# TASK TO CARRY OUT:
Continue the text on world hunger from where it stops, before the records.

# EXCERPT PROVIDED:
= Beginning of Section =

In the year 2014, 795 million people were hungry but it is 200 million lower than the estimated 1 billion hungry people in 1990, says a U.N. report.
Since the '90s the world population has gone up by around 2 billion but the rate of hunger is declining showing an impressive improvement. Compared to 23.3% of the population in developing regions a quarter century ago, only 12.9% are hungry in today's scenario.
The world's hungry people consume fewer than the 2,000 or so daily calories the average person needs to survive. Pedro Sanchez, Director of Agriculture and Food Security Center at Columbia University said that there are two main reasons for it.
Acute hunger, when sudden conflicts and disasters like a drought leave people starving. It accounts for less than 10% of the hungry population. The more prevalent type is chronic hunger, which happens mainly in rural areas and among the poorest of the poor.
People who are chronically hungry do eat. But their diet tends to consist of food like cereal, corn, cassava and rice high in calories and carbohydrates.

= End of Section =

# RECORD EXCERPTS:
= Beginning of Section =

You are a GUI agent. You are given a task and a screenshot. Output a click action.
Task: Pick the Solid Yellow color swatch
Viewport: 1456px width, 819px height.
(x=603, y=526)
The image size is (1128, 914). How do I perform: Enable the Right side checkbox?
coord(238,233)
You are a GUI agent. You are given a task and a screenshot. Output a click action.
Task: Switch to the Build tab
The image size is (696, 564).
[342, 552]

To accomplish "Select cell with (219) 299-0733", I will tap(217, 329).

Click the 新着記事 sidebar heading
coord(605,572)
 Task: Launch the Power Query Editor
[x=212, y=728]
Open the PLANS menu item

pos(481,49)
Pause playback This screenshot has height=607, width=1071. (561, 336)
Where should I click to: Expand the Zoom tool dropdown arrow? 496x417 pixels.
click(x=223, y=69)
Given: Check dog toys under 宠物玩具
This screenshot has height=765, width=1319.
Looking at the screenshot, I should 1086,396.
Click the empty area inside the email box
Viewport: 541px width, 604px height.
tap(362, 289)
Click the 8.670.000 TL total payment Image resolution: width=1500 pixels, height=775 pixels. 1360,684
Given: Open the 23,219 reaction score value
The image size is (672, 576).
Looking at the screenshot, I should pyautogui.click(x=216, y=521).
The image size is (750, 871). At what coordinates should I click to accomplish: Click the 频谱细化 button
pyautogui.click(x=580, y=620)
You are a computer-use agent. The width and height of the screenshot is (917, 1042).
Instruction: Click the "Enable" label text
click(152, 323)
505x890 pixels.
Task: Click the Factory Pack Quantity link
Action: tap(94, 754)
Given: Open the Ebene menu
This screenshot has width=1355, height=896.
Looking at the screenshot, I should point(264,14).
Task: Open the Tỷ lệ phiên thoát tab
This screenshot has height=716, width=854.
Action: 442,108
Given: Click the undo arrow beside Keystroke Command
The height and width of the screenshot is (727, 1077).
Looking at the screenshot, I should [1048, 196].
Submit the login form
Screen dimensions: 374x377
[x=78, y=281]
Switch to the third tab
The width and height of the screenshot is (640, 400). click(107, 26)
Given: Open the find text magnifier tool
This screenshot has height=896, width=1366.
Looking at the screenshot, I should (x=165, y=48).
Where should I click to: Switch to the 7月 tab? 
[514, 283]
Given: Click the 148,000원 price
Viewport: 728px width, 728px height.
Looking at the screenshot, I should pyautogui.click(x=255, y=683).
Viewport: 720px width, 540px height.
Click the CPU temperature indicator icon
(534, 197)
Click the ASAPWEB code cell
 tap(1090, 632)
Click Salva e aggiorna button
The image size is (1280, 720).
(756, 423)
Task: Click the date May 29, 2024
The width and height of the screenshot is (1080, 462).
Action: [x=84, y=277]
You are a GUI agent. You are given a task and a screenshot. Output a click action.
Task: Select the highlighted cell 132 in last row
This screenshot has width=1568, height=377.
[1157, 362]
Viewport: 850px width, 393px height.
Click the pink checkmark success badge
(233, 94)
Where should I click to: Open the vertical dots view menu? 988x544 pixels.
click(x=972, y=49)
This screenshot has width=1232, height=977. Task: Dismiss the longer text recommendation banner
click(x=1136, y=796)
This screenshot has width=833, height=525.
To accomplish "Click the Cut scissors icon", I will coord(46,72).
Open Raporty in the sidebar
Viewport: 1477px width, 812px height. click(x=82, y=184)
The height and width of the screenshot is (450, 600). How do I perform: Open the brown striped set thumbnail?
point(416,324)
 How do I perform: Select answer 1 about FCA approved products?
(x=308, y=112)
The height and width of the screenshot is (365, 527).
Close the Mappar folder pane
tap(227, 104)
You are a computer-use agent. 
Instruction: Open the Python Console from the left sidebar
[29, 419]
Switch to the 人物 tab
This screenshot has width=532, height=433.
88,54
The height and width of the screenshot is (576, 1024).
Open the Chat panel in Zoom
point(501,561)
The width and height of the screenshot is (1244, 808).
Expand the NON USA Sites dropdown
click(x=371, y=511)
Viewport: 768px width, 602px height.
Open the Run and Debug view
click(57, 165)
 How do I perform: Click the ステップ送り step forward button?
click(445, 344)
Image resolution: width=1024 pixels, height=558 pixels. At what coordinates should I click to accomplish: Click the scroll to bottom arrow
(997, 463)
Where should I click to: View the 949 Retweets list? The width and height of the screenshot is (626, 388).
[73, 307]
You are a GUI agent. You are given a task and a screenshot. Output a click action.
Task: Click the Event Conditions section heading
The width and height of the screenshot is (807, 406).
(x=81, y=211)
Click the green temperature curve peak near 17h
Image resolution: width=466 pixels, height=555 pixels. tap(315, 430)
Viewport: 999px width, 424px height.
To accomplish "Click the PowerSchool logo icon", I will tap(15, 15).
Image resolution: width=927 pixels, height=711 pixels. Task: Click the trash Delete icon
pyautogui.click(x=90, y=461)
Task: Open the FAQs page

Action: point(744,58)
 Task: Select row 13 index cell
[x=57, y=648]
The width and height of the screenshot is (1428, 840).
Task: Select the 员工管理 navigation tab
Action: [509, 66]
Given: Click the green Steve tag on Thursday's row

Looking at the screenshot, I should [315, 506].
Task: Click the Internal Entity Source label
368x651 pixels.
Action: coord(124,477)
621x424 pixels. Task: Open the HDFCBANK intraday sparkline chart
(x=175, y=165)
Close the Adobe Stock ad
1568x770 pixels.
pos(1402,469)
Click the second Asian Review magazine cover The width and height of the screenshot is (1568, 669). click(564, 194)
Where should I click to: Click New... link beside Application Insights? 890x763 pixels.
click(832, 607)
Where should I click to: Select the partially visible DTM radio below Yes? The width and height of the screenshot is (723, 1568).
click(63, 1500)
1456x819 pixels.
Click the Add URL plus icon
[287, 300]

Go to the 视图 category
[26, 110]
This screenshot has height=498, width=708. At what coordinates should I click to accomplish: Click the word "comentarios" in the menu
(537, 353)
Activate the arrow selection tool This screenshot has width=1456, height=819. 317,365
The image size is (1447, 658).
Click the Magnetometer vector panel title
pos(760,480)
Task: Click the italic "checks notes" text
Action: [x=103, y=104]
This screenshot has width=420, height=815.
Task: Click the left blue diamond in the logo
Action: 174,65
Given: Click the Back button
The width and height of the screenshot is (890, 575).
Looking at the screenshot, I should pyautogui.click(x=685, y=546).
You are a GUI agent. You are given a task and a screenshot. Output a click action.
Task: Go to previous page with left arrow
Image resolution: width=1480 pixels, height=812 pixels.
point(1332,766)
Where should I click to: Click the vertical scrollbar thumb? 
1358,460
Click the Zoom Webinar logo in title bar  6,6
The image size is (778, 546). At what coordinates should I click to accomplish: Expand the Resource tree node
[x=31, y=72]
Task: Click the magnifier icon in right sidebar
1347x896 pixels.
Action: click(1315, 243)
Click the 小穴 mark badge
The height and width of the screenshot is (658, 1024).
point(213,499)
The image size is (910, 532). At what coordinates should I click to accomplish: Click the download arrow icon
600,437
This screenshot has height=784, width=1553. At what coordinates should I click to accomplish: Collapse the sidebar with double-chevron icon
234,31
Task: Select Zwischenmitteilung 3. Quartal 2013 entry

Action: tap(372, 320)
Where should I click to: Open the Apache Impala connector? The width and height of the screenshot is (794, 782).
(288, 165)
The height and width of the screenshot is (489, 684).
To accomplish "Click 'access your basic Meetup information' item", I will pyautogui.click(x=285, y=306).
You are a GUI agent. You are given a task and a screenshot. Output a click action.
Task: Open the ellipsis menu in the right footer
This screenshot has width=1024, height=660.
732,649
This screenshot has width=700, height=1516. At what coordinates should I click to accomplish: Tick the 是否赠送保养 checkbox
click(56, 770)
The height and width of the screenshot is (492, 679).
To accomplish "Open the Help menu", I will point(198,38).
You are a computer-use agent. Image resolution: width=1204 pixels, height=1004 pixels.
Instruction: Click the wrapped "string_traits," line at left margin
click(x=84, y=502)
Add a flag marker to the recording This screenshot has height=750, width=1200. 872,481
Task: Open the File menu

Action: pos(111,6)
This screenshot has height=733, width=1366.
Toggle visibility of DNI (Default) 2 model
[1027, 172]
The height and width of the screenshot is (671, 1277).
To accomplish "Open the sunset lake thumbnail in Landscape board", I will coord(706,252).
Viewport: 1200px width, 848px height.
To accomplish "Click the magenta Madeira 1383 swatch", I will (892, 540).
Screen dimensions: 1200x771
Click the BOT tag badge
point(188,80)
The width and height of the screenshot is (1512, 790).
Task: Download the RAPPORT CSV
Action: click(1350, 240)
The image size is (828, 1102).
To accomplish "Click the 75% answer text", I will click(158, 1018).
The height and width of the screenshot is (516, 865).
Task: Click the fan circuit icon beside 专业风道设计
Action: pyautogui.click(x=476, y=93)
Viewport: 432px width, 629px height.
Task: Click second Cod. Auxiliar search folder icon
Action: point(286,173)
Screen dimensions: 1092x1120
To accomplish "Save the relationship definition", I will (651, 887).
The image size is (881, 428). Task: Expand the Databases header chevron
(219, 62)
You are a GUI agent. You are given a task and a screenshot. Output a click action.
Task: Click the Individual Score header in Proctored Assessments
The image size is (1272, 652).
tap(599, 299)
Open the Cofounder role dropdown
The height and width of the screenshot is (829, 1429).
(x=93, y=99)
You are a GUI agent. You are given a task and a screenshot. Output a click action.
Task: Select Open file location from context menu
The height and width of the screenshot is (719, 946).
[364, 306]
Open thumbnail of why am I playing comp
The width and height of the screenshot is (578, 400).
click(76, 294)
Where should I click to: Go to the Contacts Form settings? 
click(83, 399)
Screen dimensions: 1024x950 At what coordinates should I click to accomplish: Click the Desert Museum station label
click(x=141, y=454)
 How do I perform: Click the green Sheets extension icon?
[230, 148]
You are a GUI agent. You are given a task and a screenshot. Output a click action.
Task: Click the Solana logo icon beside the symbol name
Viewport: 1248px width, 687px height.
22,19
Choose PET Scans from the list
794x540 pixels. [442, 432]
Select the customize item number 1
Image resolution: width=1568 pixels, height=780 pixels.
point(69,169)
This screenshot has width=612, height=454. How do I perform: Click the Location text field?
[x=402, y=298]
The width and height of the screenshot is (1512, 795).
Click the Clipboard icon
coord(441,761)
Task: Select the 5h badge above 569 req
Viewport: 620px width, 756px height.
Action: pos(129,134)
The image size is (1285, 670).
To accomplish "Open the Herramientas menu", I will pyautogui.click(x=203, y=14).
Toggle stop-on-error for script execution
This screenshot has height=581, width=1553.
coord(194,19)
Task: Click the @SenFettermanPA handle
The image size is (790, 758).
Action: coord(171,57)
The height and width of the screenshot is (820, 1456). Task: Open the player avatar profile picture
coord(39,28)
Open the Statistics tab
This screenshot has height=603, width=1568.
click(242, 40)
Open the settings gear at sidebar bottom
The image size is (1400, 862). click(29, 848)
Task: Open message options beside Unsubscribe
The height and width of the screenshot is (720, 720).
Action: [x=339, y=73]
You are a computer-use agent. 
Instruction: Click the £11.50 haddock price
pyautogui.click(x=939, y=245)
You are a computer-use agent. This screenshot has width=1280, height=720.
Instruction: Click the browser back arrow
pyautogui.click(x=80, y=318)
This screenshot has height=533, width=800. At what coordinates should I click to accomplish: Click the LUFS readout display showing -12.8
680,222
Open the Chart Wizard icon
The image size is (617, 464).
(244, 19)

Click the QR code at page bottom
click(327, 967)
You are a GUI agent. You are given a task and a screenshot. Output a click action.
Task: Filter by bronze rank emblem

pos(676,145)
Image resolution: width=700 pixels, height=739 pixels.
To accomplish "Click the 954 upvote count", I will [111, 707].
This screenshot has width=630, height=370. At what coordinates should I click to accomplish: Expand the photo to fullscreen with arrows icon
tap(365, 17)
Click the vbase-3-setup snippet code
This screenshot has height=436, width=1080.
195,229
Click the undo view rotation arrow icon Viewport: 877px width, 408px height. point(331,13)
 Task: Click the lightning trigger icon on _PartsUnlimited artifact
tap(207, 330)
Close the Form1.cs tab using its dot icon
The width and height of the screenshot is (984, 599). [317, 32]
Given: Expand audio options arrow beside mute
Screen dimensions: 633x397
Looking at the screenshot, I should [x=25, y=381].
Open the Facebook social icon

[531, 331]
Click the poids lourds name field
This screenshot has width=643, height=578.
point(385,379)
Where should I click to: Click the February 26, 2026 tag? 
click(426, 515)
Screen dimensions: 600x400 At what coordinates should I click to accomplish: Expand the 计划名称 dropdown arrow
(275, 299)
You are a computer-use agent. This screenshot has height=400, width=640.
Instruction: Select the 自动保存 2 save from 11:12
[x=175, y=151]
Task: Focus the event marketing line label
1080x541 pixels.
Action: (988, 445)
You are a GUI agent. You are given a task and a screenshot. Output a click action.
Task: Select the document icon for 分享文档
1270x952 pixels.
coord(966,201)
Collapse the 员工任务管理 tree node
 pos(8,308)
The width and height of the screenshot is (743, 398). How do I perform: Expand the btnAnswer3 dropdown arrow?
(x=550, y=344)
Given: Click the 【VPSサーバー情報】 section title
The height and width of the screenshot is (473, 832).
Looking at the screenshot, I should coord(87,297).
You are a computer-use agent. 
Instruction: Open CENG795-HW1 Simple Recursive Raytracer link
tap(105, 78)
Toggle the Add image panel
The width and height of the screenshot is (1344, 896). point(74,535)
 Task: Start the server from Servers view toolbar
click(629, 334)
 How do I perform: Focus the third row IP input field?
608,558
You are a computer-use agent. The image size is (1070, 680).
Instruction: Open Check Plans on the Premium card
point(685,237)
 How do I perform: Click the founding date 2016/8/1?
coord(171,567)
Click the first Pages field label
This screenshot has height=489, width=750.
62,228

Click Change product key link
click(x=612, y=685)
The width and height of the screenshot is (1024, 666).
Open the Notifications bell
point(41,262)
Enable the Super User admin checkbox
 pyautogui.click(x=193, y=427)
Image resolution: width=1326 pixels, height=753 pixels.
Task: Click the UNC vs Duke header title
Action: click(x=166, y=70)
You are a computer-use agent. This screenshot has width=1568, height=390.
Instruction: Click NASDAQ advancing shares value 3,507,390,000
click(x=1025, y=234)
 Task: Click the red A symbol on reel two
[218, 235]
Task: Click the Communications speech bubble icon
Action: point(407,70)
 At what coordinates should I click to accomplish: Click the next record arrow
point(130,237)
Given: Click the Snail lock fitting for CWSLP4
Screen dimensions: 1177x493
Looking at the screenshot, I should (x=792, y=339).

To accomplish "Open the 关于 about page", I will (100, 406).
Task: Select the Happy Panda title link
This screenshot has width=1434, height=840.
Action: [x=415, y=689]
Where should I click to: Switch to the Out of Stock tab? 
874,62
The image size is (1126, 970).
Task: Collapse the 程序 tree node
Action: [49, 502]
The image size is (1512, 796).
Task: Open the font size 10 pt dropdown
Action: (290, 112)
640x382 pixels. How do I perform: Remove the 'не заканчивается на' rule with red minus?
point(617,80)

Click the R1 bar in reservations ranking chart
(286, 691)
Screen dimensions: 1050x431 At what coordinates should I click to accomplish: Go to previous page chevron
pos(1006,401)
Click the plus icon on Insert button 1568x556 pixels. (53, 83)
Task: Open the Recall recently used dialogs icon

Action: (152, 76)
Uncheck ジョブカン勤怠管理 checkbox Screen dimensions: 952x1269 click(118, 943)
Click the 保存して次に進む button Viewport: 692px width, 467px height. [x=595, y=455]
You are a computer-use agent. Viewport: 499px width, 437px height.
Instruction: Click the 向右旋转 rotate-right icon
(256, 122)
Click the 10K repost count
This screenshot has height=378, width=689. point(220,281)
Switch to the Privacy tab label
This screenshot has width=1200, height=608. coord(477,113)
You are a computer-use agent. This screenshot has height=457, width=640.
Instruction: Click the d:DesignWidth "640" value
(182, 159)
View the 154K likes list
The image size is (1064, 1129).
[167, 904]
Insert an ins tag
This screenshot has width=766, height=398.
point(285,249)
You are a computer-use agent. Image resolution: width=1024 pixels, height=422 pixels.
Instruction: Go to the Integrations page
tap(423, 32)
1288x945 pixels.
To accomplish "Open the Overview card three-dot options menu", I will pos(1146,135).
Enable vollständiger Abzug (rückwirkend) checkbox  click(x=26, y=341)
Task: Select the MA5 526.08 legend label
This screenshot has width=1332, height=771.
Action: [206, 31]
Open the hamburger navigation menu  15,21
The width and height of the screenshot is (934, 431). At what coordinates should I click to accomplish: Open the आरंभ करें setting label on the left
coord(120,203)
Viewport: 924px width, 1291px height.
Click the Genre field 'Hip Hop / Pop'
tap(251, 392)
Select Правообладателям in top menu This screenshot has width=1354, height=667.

= End of Section =

# WRITTEN RESPONSE:
Even then, these people eat so little that it barely fills their stomach with the calories they need. And they don't eat the vegetables, meat, fish and/or dairy products that provide ample protein, vitamin A, zinc, iron and iodine, says Sanchez.
Seventy-two out of 129 countries, which were, surveyed in 2005 reduced hunger rates to about half. It was achieved by filling their stomachs with "maize, flour, rice and the like," says Sanchez. To curb vitamin and mineral deficiency, foods like protein-rich legumes (peanuts, beans and soybeans), milk, fish and meat should be introduced.
It can be achieved by increasing the yield of crops in small farming communities by providing seeds selectively bred to produce crops that can survive the harsh weather in some of these countries as well as training small farmers to use manure and other fertilizers to improve the soil.